*Actions to take*.
a. Rewrite the Best of the Week post starting with "We are beginning a" and going on through "the smartphone age.", putting "speed" in place of "velocity".
b. Carry on the Best of the Week post from its last sentence.

*Passage shown*.
================

Best of the Week: Smartphones, Dating, and Parenting

We are beginning a new weekly blog series called Best of the Week where we will link to a handful of the best articles, videos, books, etc. that we have come across in the last week. We hope this will point you to some of the right places and give you tools and thoughts for life and mission.

Why the Church Can Rescue Us From Our Smartphones

“We have learned to find our identity in our velocity. And that’s not just physically dangerous, but spiritually devastating. This peril exists now not only for Christian leaders, but for everyone, religious or not. Even for those who are not workaholics, the smartphone gives us an illusion of always being ‘active.'”

This is a good (and not technology-bashing) article about the church inviting people back to humanity, relationships, and stillness–things severely lacking in the smartphone age.

================

*Dataset content*.
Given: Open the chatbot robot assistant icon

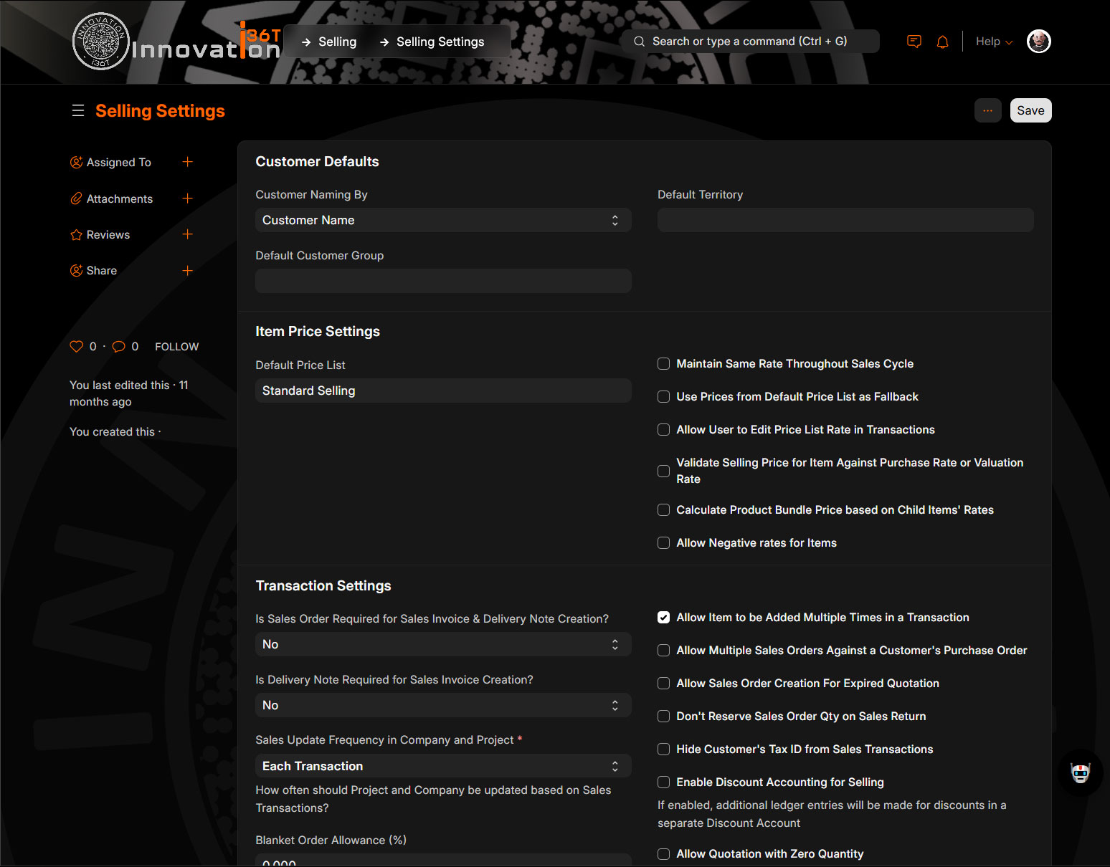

================

*Results*.
a.
We are beginning a new weekly blog series called Best of the Week where we will link to a handful of the best articles, videos, books, etc. that we have come across in the last week. We hope this will point you to some of the right places and give you tools and thoughts for life and mission.

Why the Church Can Rescue Us From Our Smartphones

“We have learned to find our identity in our speed. And that’s not just physically dangerous, but spiritually devastating. This peril exists now not only for Christian leaders, but for everyone, religious or not. Even for those who are not workaholics, the smartphone gives us an illusion of always being ‘active.'”

This is a good (and not technology-bashing) article about the church inviting people back to humanity, relationships, and stillness–things severely lacking in the smartphone age.

b.
When the Not-Yet Married Meet: Dating to Display Jesus

“One of our most precious pursuits, that of a life-long partner for all of life, is tragically being relegated to tweets, texts, and Facebook pokes, to ambiguous flirtation and fooling around. It’s wrong.”

This article gives a few ideas for dating in a way that pursues something much higher in marriage than what the world typically tries to sell us on.

Five Questions to Ask Before You Start Dating

“Dating is inherently validating. Here is someone who is living, breathing, chocolate-and-flower-giving proof that you’re interesting and attractive. And let’s be honest: that’s really flattering. But if dating is the source of your validation, it indicates soul-damaging idolatry.”

Still on the topic of dating as looking not just toward marriage, but for the right kind of marriage, this article gives a few questions to ask BEFORE you decide to start dating. Five very good questions.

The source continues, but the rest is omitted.